[What the task asks]:
The complete listing should be copied out exactly.

[Data provided]:
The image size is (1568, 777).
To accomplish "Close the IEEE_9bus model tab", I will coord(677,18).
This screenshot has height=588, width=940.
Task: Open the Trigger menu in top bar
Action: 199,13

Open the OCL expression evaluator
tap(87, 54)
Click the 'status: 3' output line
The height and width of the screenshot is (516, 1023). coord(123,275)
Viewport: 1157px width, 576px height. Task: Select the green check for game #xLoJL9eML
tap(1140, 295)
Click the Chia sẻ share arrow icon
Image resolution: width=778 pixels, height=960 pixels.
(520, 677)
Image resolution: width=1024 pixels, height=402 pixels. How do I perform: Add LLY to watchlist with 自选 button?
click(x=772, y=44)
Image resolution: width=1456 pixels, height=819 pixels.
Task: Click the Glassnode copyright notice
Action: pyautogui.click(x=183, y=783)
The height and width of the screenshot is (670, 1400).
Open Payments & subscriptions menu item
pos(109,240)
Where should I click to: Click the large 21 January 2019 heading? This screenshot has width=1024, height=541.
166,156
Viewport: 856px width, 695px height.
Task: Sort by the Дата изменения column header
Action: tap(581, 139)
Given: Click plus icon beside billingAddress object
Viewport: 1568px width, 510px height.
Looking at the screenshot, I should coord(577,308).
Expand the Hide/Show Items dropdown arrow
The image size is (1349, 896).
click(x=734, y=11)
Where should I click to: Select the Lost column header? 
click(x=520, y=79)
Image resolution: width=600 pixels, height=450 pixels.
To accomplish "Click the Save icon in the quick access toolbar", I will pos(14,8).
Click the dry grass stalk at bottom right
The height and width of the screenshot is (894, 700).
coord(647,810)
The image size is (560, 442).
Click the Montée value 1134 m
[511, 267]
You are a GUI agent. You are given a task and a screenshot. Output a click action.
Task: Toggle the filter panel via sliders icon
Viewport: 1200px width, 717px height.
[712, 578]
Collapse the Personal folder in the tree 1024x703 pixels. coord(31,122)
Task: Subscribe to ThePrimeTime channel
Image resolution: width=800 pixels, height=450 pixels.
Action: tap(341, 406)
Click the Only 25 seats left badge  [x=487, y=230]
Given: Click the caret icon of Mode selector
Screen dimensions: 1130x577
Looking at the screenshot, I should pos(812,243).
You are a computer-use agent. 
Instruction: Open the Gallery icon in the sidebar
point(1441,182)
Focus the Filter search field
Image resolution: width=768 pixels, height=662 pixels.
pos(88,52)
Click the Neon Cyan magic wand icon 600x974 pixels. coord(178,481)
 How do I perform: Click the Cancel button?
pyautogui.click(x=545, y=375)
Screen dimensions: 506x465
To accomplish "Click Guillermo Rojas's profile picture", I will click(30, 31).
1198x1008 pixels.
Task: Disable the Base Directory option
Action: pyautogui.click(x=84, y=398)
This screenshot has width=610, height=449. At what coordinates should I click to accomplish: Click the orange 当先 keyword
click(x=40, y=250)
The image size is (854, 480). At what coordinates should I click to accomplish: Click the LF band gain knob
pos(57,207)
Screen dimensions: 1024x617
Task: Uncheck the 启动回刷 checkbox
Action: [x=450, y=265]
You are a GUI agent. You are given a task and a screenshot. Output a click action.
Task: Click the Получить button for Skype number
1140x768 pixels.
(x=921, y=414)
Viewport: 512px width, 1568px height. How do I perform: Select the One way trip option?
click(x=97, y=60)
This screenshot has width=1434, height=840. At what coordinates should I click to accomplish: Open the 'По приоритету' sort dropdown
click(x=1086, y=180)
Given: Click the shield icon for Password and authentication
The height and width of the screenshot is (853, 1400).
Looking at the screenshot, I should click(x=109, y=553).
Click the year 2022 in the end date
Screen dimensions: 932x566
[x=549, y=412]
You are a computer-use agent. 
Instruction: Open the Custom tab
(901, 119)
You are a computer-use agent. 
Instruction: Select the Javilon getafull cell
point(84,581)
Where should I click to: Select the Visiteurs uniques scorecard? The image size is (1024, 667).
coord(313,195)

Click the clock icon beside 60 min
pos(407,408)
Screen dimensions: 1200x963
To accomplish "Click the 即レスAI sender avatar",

[Expected answer]:
The image size is (1568, 777).
To accomplish "Close the IEEE_9bus model tab", I will coord(677,18).
This screenshot has height=588, width=940.
Task: Open the Trigger menu in top bar
Action: 199,13

Open the OCL expression evaluator
tap(87, 54)
Click the 'status: 3' output line
The height and width of the screenshot is (516, 1023). coord(123,275)
Viewport: 1157px width, 576px height. Task: Select the green check for game #xLoJL9eML
tap(1140, 295)
Click the Chia sẻ share arrow icon
Image resolution: width=778 pixels, height=960 pixels.
(520, 677)
Image resolution: width=1024 pixels, height=402 pixels. How do I perform: Add LLY to watchlist with 自选 button?
click(x=772, y=44)
Image resolution: width=1456 pixels, height=819 pixels.
Task: Click the Glassnode copyright notice
Action: pyautogui.click(x=183, y=783)
The height and width of the screenshot is (670, 1400).
Open Payments & subscriptions menu item
pos(109,240)
Where should I click to: Click the large 21 January 2019 heading? This screenshot has width=1024, height=541.
166,156
Viewport: 856px width, 695px height.
Task: Sort by the Дата изменения column header
Action: tap(581, 139)
Given: Click plus icon beside billingAddress object
Viewport: 1568px width, 510px height.
Looking at the screenshot, I should coord(577,308).
Expand the Hide/Show Items dropdown arrow
The image size is (1349, 896).
click(x=734, y=11)
Where should I click to: Select the Lost column header? 
click(x=520, y=79)
Image resolution: width=600 pixels, height=450 pixels.
To accomplish "Click the Save icon in the quick access toolbar", I will pos(14,8).
Click the dry grass stalk at bottom right
The height and width of the screenshot is (894, 700).
coord(647,810)
The image size is (560, 442).
Click the Montée value 1134 m
[511, 267]
You are a GUI agent. You are given a task and a screenshot. Output a click action.
Task: Toggle the filter panel via sliders icon
Viewport: 1200px width, 717px height.
[712, 578]
Collapse the Personal folder in the tree 1024x703 pixels. coord(31,122)
Task: Subscribe to ThePrimeTime channel
Image resolution: width=800 pixels, height=450 pixels.
Action: tap(341, 406)
Click the Only 25 seats left badge  [x=487, y=230]
Given: Click the caret icon of Mode selector
Screen dimensions: 1130x577
Looking at the screenshot, I should pos(812,243).
You are a computer-use agent. 
Instruction: Open the Gallery icon in the sidebar
point(1441,182)
Focus the Filter search field
Image resolution: width=768 pixels, height=662 pixels.
pos(88,52)
Click the Neon Cyan magic wand icon 600x974 pixels. coord(178,481)
 How do I perform: Click the Cancel button?
pyautogui.click(x=545, y=375)
Screen dimensions: 506x465
To accomplish "Click Guillermo Rojas's profile picture", I will click(30, 31).
1198x1008 pixels.
Task: Disable the Base Directory option
Action: pyautogui.click(x=84, y=398)
This screenshot has width=610, height=449. At what coordinates should I click to accomplish: Click the orange 当先 keyword
click(x=40, y=250)
The image size is (854, 480). At what coordinates should I click to accomplish: Click the LF band gain knob
pos(57,207)
Screen dimensions: 1024x617
Task: Uncheck the 启动回刷 checkbox
Action: [x=450, y=265]
You are a GUI agent. You are given a task and a screenshot. Output a click action.
Task: Click the Получить button for Skype number
1140x768 pixels.
(x=921, y=414)
Viewport: 512px width, 1568px height. How do I perform: Select the One way trip option?
click(x=97, y=60)
This screenshot has width=1434, height=840. At what coordinates should I click to accomplish: Open the 'По приоритету' sort dropdown
click(x=1086, y=180)
Given: Click the shield icon for Password and authentication
The height and width of the screenshot is (853, 1400).
Looking at the screenshot, I should click(x=109, y=553).
Click the year 2022 in the end date
Screen dimensions: 932x566
[x=549, y=412]
You are a computer-use agent. 
Instruction: Open the Custom tab
(901, 119)
You are a computer-use agent. 
Instruction: Select the Javilon getafull cell
point(84,581)
Where should I click to: Select the Visiteurs uniques scorecard? The image size is (1024, 667).
coord(313,195)

Click the clock icon beside 60 min
pos(407,408)
Screen dimensions: 1200x963
To accomplish "Click the 即レスAI sender avatar",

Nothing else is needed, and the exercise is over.